> **PROBLEM DETAILS**: Exactly the lines from the one that holds "Image resolution: width=1024 pixels, height=512" to the end of the data below: retype these and nothing else.

Saved entries:
● ● ●

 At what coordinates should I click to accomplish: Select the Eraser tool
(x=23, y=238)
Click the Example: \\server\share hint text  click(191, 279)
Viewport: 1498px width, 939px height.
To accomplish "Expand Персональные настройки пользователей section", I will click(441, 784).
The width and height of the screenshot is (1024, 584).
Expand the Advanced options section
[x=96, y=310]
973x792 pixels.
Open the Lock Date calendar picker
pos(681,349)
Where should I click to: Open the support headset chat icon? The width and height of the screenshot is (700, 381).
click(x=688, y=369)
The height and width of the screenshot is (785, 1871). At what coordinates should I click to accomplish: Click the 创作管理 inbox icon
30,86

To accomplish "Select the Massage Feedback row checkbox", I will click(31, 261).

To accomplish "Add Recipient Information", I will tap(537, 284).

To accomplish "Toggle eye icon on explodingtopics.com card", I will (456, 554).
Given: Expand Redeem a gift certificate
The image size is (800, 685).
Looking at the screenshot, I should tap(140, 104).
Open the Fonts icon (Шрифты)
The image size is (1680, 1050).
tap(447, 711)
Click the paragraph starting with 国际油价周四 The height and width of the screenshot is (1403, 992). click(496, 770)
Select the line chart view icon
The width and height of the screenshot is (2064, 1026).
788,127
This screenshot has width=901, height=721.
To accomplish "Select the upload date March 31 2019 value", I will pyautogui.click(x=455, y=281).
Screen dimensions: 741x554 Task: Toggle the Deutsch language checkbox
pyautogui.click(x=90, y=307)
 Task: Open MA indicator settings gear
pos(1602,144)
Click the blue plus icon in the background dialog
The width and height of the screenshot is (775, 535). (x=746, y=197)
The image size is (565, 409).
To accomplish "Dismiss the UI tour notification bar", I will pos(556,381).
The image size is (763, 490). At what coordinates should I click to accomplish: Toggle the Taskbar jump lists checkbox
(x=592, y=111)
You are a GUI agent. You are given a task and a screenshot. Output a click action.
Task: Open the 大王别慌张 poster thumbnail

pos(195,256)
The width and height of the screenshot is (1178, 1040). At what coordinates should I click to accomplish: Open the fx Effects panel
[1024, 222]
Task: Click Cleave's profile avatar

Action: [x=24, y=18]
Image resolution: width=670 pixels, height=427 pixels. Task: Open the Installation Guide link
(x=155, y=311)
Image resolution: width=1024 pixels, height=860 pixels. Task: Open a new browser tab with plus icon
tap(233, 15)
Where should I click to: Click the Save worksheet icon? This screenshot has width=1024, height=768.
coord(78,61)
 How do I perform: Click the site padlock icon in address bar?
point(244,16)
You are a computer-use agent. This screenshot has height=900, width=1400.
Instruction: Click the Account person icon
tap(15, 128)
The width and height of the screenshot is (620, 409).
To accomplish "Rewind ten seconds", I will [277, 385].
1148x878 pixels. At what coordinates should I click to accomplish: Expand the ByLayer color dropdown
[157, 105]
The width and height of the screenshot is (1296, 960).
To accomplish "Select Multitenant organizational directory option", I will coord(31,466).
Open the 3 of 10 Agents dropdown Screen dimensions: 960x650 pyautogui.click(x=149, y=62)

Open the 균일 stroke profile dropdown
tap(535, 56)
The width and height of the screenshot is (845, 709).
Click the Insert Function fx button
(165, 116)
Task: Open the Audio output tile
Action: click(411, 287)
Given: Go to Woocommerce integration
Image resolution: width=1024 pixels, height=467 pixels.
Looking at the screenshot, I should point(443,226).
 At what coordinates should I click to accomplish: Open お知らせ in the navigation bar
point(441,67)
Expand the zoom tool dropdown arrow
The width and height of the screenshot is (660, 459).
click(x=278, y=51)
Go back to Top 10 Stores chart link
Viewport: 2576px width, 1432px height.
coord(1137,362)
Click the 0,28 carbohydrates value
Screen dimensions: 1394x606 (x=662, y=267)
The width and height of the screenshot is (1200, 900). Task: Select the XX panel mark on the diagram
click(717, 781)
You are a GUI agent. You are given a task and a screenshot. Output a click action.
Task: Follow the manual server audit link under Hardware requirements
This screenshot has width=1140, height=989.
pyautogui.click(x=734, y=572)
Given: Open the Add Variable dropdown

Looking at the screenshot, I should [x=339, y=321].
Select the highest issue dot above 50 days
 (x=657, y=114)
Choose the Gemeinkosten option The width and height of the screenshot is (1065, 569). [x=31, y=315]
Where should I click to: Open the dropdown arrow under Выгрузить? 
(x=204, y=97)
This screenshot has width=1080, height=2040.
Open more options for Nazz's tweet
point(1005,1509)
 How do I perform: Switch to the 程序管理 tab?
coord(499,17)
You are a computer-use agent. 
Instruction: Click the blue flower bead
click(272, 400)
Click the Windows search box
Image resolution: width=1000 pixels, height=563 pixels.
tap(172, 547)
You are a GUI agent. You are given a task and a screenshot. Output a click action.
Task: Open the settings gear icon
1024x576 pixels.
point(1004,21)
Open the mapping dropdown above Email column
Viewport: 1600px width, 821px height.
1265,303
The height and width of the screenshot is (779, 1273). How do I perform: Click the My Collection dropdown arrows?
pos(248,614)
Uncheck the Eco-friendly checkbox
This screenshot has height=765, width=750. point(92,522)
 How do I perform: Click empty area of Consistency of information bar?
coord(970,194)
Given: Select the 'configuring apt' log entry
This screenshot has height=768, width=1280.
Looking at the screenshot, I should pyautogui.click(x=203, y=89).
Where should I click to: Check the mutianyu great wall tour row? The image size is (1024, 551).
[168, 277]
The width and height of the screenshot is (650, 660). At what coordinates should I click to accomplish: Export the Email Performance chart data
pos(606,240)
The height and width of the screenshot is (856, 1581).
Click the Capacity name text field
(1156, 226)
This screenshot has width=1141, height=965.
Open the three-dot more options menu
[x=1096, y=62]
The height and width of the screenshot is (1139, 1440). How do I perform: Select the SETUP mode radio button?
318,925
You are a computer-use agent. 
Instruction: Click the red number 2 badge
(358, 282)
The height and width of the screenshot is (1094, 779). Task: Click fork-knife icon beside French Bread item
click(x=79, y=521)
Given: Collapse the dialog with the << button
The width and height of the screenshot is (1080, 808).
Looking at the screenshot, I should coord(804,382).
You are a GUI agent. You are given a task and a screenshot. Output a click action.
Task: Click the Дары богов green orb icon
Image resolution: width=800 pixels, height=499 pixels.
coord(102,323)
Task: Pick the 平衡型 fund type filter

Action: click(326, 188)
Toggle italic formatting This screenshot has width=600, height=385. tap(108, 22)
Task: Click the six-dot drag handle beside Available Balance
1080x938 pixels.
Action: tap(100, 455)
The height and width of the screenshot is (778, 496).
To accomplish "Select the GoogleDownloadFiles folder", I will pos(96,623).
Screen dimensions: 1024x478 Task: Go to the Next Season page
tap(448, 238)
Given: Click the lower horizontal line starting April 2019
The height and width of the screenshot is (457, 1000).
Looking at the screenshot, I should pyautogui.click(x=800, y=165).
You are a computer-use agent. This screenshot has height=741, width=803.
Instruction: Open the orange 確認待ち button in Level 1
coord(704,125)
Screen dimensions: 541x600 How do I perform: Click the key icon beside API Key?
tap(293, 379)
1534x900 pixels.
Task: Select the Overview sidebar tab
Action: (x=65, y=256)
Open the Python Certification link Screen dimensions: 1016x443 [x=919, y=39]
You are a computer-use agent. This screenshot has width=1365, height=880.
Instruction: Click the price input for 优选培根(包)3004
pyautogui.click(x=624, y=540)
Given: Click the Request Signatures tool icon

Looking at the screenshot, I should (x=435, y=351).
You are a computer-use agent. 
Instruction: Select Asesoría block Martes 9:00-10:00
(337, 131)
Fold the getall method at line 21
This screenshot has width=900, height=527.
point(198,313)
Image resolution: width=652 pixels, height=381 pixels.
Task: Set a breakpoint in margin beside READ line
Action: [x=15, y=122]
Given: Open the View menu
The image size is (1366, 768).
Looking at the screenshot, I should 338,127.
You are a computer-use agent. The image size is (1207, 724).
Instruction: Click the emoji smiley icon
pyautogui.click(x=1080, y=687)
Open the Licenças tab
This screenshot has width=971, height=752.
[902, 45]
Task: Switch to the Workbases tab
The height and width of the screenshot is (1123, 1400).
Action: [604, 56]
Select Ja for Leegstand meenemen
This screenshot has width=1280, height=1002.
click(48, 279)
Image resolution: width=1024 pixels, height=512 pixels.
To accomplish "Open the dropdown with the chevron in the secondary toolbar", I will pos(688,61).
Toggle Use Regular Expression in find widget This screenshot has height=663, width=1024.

● ● ●

> **RESPONSE TO THE TASK**:
Image resolution: width=1024 pixels, height=512 pixels.
To accomplish "Open the dropdown with the chevron in the secondary toolbar", I will pos(688,61).
Toggle Use Regular Expression in find widget This screenshot has height=663, width=1024.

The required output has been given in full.